=== HOW TO COMPLETE THIS TASK ===
Show each line from the records below in which the word "will" occurs.
START LISTED ENTRIES
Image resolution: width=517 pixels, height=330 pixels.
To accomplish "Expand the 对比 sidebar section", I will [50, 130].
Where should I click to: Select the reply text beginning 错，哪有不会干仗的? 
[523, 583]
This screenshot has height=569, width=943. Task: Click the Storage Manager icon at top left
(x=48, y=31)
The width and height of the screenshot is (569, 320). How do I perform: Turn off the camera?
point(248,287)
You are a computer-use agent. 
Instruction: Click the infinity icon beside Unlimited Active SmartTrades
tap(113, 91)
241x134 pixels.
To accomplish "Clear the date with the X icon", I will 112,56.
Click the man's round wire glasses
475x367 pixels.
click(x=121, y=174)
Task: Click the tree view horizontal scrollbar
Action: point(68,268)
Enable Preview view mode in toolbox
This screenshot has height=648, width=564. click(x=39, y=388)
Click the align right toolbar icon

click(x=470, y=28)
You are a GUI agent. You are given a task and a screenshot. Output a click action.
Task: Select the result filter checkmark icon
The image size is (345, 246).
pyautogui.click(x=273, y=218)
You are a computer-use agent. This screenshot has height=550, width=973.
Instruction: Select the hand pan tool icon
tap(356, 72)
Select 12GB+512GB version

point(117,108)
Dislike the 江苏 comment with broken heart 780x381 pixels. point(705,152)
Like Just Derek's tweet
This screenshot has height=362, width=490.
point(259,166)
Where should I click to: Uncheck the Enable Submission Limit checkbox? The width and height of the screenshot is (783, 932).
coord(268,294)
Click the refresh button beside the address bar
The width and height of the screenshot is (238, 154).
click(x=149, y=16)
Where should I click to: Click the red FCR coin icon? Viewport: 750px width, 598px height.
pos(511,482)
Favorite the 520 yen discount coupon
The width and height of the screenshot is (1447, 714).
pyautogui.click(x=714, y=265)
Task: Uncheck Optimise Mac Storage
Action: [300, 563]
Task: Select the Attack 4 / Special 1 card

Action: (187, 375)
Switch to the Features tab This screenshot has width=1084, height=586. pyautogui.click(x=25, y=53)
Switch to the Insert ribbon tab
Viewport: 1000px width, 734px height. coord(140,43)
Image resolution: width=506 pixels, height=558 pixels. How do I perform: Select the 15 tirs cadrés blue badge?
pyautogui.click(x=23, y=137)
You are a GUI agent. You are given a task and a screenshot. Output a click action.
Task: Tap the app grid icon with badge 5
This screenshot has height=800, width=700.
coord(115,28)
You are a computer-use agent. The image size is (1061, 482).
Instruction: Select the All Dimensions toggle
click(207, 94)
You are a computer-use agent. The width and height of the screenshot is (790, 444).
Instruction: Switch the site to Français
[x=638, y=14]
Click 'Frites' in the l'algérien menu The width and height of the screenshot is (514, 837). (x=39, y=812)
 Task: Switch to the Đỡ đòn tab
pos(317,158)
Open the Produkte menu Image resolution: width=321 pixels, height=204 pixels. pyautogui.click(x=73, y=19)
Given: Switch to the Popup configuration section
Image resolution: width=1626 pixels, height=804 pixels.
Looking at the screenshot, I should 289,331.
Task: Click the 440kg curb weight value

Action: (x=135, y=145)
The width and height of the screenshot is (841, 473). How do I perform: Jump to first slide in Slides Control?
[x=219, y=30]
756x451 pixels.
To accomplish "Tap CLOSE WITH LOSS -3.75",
END LISTED ENTRIES
=== YOUR SOLUTION ===
To accomplish "Expand the 对比 sidebar section", I will [50, 130].
To accomplish "Clear the date with the X icon", I will 112,56.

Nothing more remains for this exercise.